If Trout has a bad game, he often can bounce back less than 24 hours later. Same for Harper, Stanton, Machado, and Bryant. But the pitcher is the strangest, most mysterious position in all of sports. They play defense, but are told to attack. They rarely take the field with their teammates, and rarely finish games they start. They don't hit, unless they're in San Francisco (#PitchersWhoRake). Their overarching goal is to deceive, not overpower. If they do their job, the scoreboard is a litany of 0s - a game in which nothing happens at all. If they do their job well, we might be deceived altogether and forget their games to history.
The best pitcher I've ever watched was Greg Maddux. What I loved most about him was how low-key he was: His effortless, perfect delivery, the ball that seem to catch just the outside of the zone, how his fastball averaged high-80s on a good day. I don't know if a similar pitcher gets drafted today. Instead he dominated the majors for over twenty years, including 7 straight seasons with a sub-3.00 ERA (I regret not catching those years - I didn't start paying attention to baseball until the turn of the century). Through all that dominance, he started 740 games.
That's pretty long for a pitcher. Matt Cain has started only 296 in his career, and every day it seems like he'll add fewer and fewer starts to the end of that list. Lincecum is out of baseball after 261 starts. As freakish an athlete he is, he probably only had 155 or so career quality starts (Bill James Game Score over 50). 155. That's fewer games than LeBron James has played in his second stint with the Cavs. Great pitchers, these ethereal entities, just don't last. Players like Maddux and Nolan Ryan are the exception.
Jake Arrieta has 143 career quality starts. Of course, he isn't having issues with his command, a crazy contortionist delivery, or trouble dealing with a few ticks off his fastball, things that doomed Lincecum.

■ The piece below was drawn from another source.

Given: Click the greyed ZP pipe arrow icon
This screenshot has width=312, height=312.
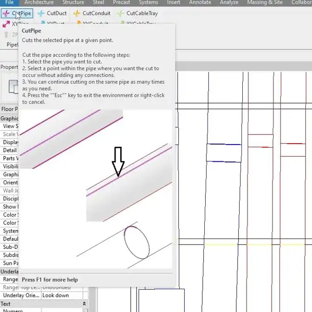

But the hard truth is that we don't know how many more of these starts we'll ever see from Arrieta. Hitters can just keep hitting until they're gray. A-Rod hasn't been able to turn on right handers for YEARS. Pitchers don't have that luxury. You lose a bit of command, and it could be over.
That's why I'm going to tune in tonight to see Cubs at Pirates. I want to see with my own eyes, one more time, Jake Arrieta doing his thing, and I'm not going to let PEDs worry me, even a little. Hopefully I'll be able to see this many more times (though if they meet the Giants in the postseason, just know that it's an #EvenYear). Jake Arrieta is a gem. He should be appreciated, by all baseball fans, right now. What he's doing, what he's done, is extraordinary, and we are blessed to be fans of this game.